Although the drug candidates were both aimed at treating Duchenne muscular dystrophy through a process called exon skipping, Verni was able to show that Sarepta’s drug differed significantly from BioMarin’s. “We were in a horse race at both the FDA and the patent office, and the FDA ended up not approving BioMarin’s application,” he says.
At the same time, BioMarin was also seeking to lay claim to certain aspects of Sarepta’s drug treatment in the patent sphere, an effort that the USPTO ultimately ruled in Sarepta’s favor on the substantive issues. The rulings are currently on appeal. Because of this, Verni explains that one of his objectives is to be sensitive to the needs of the patient community. “The patients don’t want to be denied treatment due to a patent matter,” he says. “At the end of the day, we’re a drug company and our mission is to provide drugs to patients who need them. My role is to do whatever it takes in accordance with the law to accomplish that in the most effective way possible.”
The law constantly changes, and according to Verni, it tends to follow advances in technology rather than define them. “What we, as IP attorneys, need to do is manage that change and, frankly, to advocate for change where it’s needed,” Verni explains. “The high-tech, pharmaceutical, and biotechnology industries don’t always side the same way on issues. The best thing we can do is to be mindful of that and raise our voices as issues come up in legislation.”

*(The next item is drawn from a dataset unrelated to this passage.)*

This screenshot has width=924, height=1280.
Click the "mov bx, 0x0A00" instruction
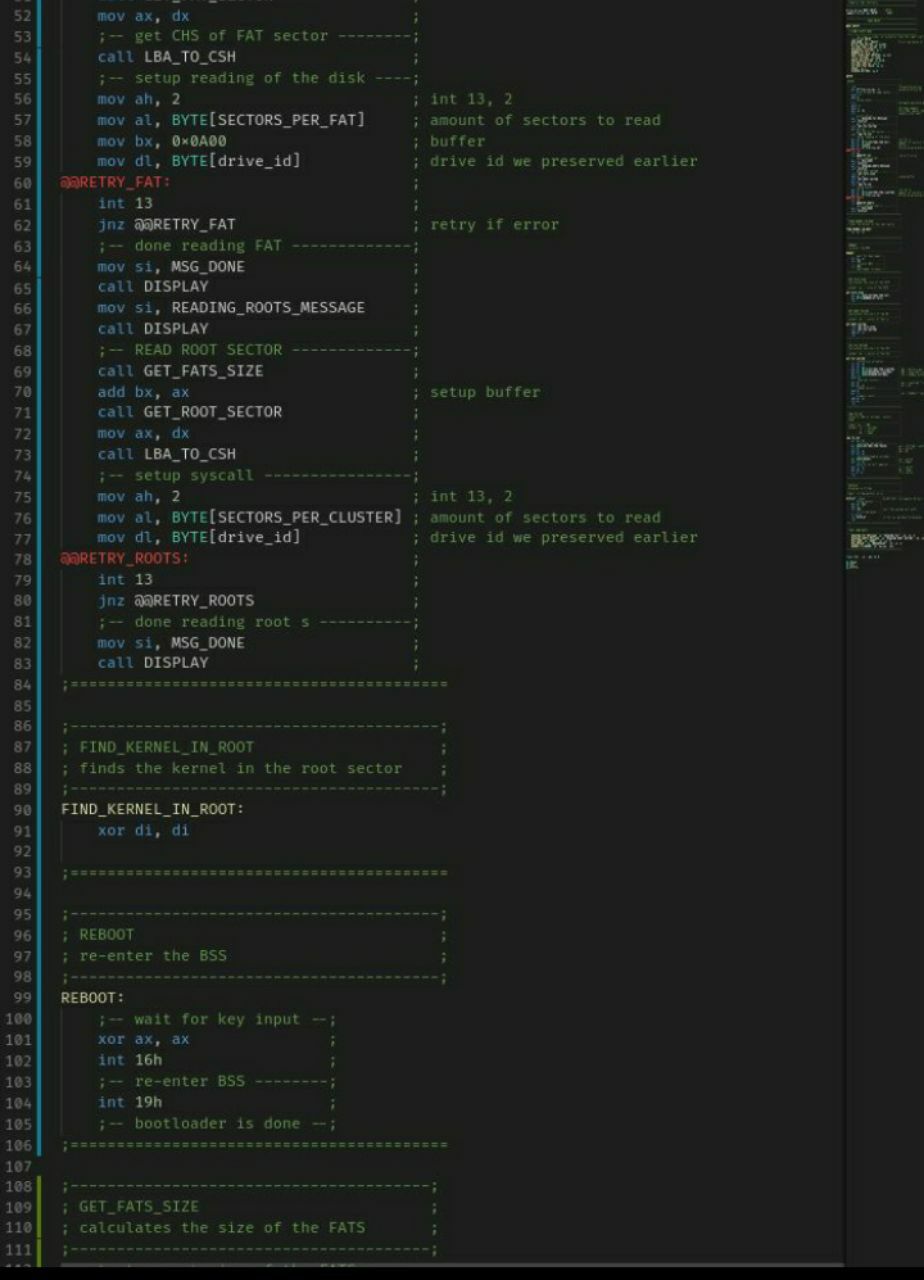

Of course, the reason for all of this is to have the most positive impact on the lives of patients. “During the FDA approval process for Exondys 51, there was an advisory meeting that was open to the public, where, for over three hours, we heard from fifty-two different people and groups speaking about our drug candidate,” Verni recalls. “This was a combination of patients, families, and experts who had dedicated their lives to the drug hunt for Duchenne. It was really humanizing to hear their stories. It’s very gratifying to be part of a company that is doing something so meaningful for patients and their families.”